Sometimes my anchor (and my partner's) is my last piece of gear. It's called simul-climbing.

I think speed on the 1st is paramount to safety with these afternoon thunderstorms booming lately. Thank god we are getting rain these days.

Glad you got off safely. Is there webbing/static line up there for the bail out right now?

Good comment about communication. Usually I have my partner yell "20 feet!" when i have 20 feet left. The first can be ascended in 3 long pitches to the ridge if you use a 70m and some minor simul-climbing.

cheers.
-chris

Chris I · · Fort Collins, CO · Joined Nov 2007 · Points: 90

This is definitely a judgement call, and I've made similar ones in the past. I would just make sure your partner is cool with stuff like that, because if the marginal anchor that you choose blows, not just you ends up getting hurt/killed. Also, it doesn't sound like you do this regularly, but I know people who do, and it's definitely a bad habit. When you start having to weigh the likelihood of your partner falling or not and your anchor holding or not, it becomes a dangerous gray area that can have severe consequences.

_Stated problem_
Can you extract the passage of the climbing forum thread from "Chris I · ·" up to and including "have severe consequences.", word for word?

[Entries for locating words and elements]
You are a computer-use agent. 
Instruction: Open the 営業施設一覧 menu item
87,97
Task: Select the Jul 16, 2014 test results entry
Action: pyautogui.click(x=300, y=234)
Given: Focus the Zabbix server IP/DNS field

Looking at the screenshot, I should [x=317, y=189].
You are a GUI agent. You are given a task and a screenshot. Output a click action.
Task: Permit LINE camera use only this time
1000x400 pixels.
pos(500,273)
...
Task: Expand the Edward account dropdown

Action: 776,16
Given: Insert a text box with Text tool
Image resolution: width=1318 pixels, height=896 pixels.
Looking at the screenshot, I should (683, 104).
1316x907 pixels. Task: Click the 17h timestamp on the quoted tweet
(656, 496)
==
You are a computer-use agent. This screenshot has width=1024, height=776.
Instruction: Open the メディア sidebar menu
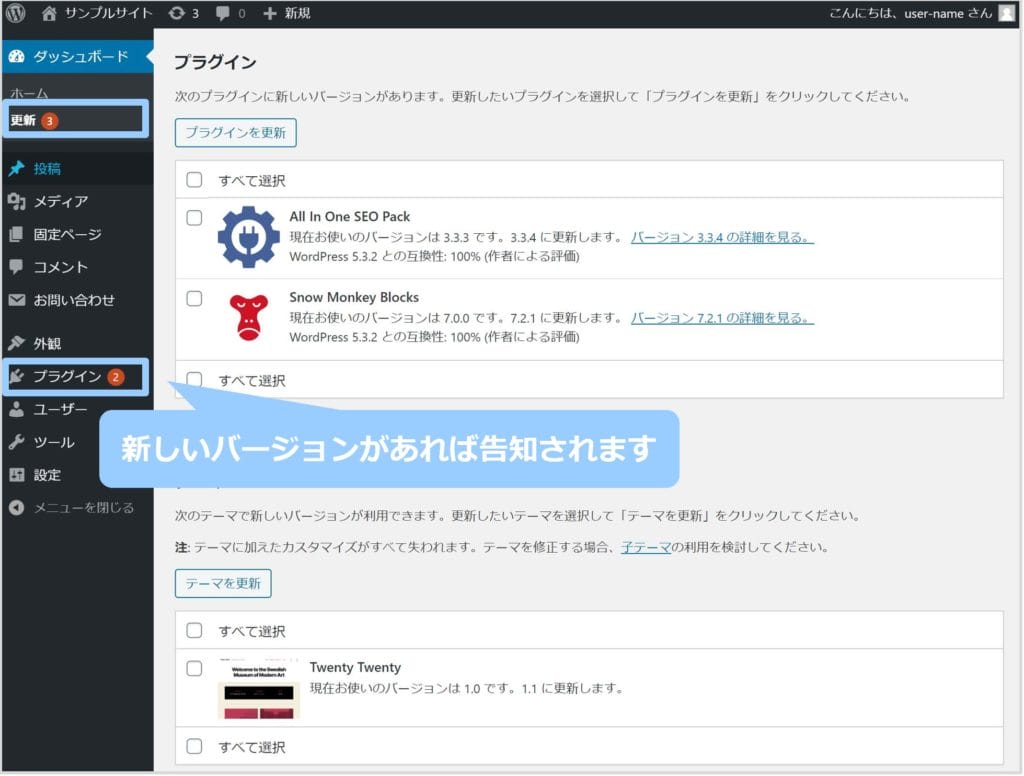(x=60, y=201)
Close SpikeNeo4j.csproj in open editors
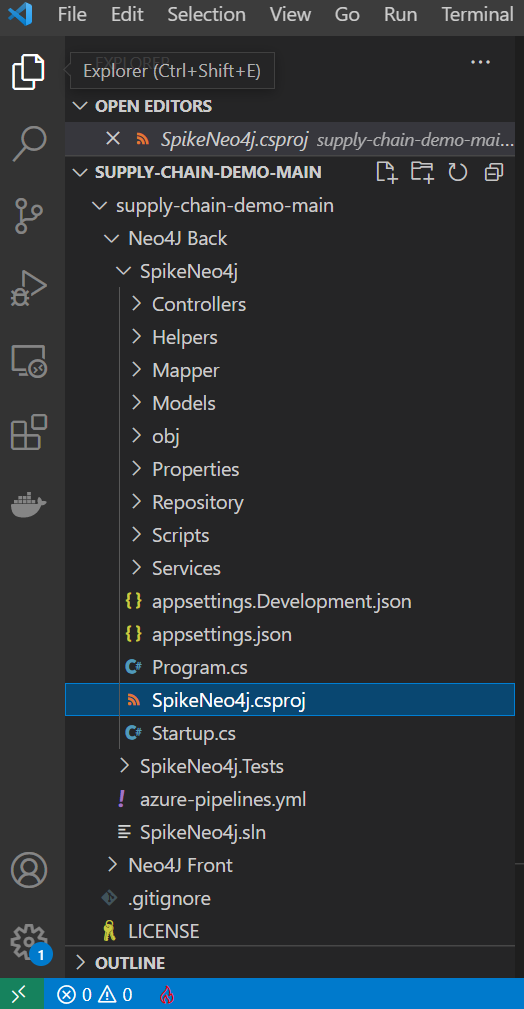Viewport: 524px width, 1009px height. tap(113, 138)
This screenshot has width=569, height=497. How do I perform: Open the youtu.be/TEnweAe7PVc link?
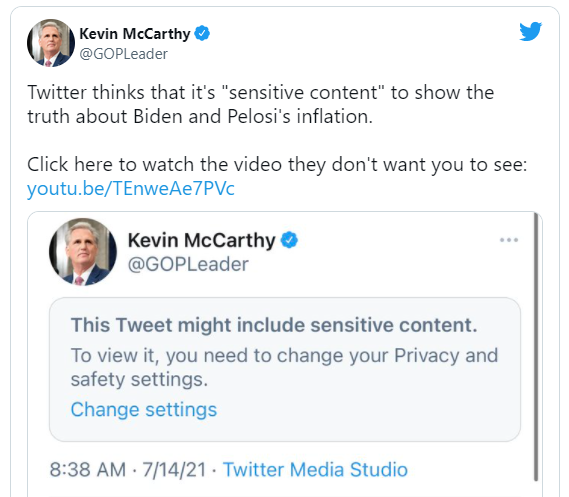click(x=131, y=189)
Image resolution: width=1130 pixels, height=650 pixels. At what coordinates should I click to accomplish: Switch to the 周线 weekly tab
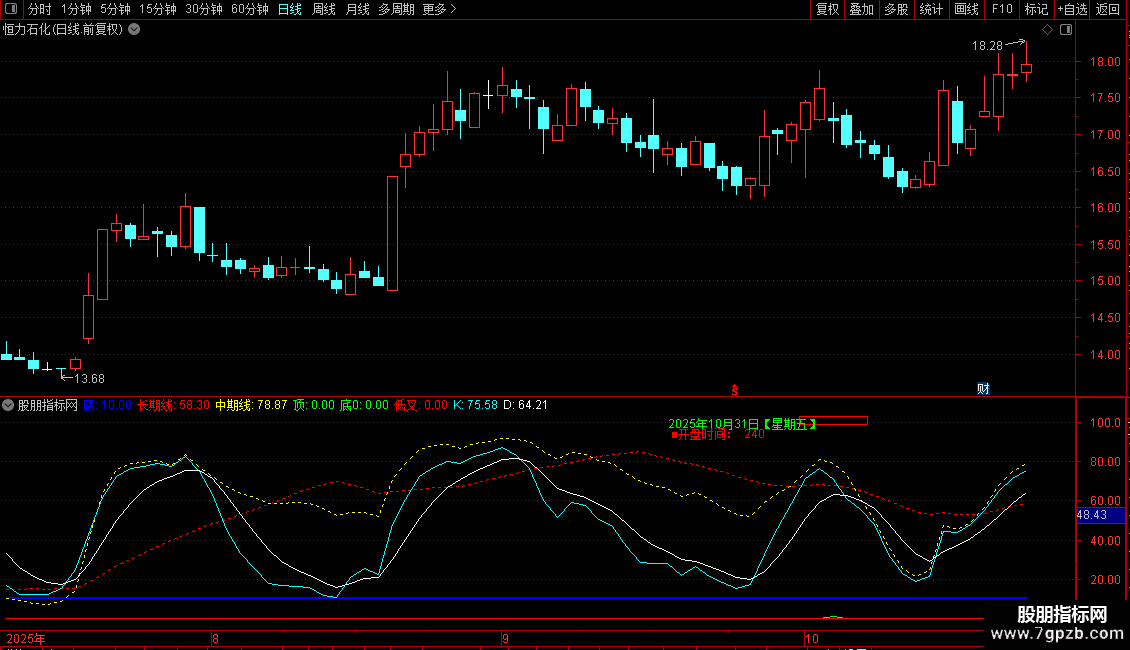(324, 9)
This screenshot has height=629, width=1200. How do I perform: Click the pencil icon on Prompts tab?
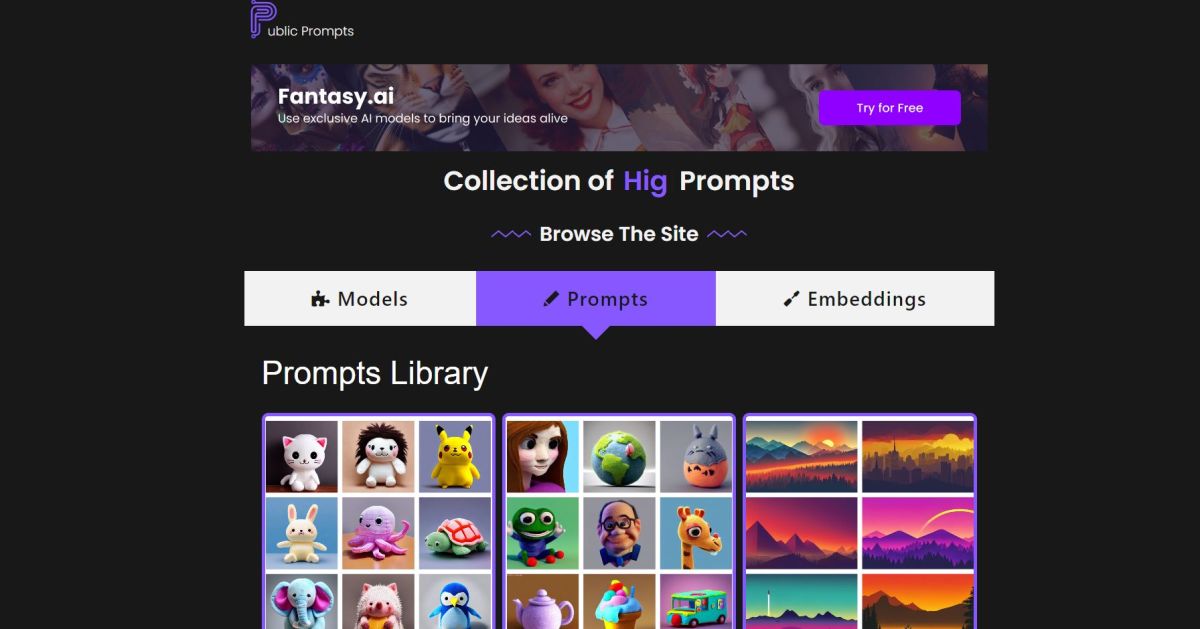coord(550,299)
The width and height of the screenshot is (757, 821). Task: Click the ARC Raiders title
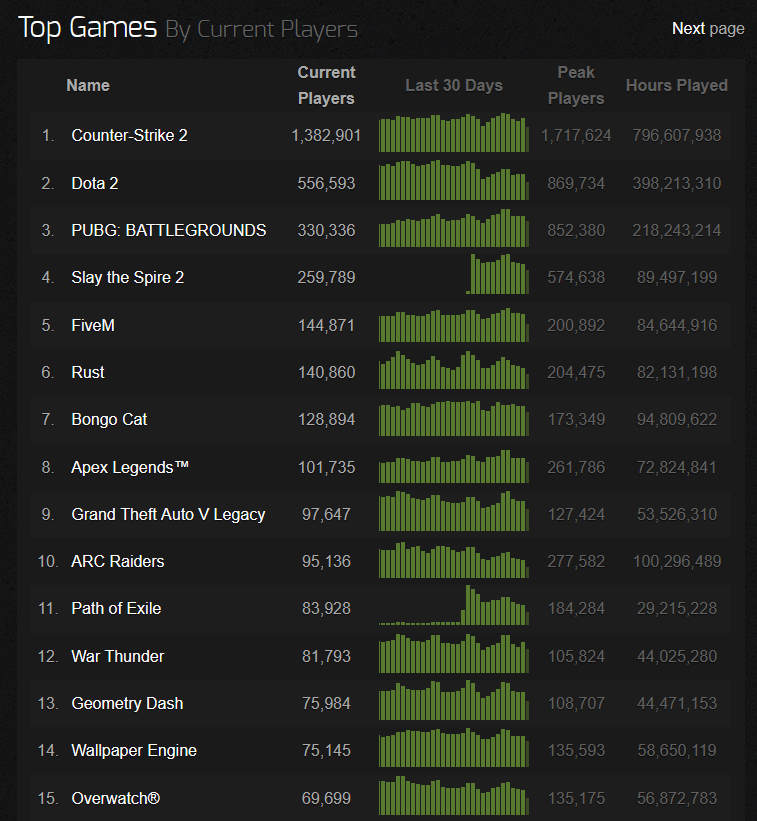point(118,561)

_Exercise result_
Chris I · · Fort Collins, CO · Joined Nov 2007 · Points: 90

This is definitely a judgement call, and I've made similar ones in the past. I would just make sure your partner is cool with stuff like that, because if the marginal anchor that you choose blows, not just you ends up getting hurt/killed. Also, it doesn't sound like you do this regularly, but I know people who do, and it's definitely a bad habit. When you start having to weigh the likelihood of your partner falling or not and your anchor holding or not, it becomes a dangerous gray area that can have severe consequences.